July 10, 2012 / 11:41 AM / 6 years ago

Small business optimism falls sharply in June

WASHINGTON (Reuters) - Small businesses’ confidence in the economy’s future declined in June by the most in two years, increasing the threat that an economic slowdown could stretch into the second half of the year.

Small-business owners Ralph Gorham (2nd L) and Susan Povich (R) work with their employees to sell lobster rolls at their shop "Redhook Lobster Pound" in New York December 16, 2010. REUTERS/Lucas Jackson

The National Federation of Independent Business said on Tuesday its Small Business Optimism Index dropped 3 points last month to 91.4.

Eight of the index’s 10 components fell, with businesses downbeat on sales, profits and hiring.

American companies slammed the brakes on hiring in the second quarter, a warning sign the recovery from the 2007-2009 recession is faltering.

Many economists think companies are holding back due to fears of Europe’s debt crisis as well as U.S. government plans for severe belt tightening in 2013. The NFIB data signals confidence in the recovery continues to erode.

“It appears that the labor market softness is expected to persist for some time still,” said Michael Dolega, an economist at TD Economics in Toronto.
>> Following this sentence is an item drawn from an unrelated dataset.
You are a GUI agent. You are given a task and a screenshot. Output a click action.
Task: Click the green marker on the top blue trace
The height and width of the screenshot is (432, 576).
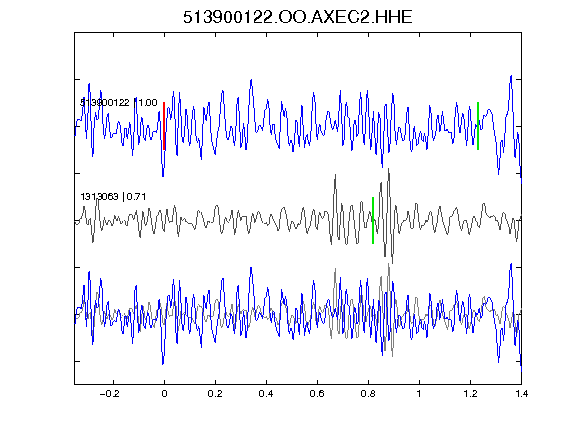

A separate report from the Labor Department offered more hopeful signs for the economy.

Job openings in May increased 195,000, the most in five months, suggesting business is brisk enough to demand more labor, even if companies are hesitant to pull the trigger and fill openings.

A spate of weak data for everything from hiring and manufacturing to retail sales has pointed to sluggish second-quarter economic growth.

Most economists still expect growth will pick up again in the second half of the year, despite the possibilities that Europe’s debt crisis could worsen or that the U.S. government might go forward with a massive belt-tightening plan.

The NFIB survey for June suggests small businesses smell trouble ahead. The drop in the index was the largest one-month fall since June 2010.

“If not a recession reading, it is surely an indication of slow growth,” NFIB economist William Dunkelberg said.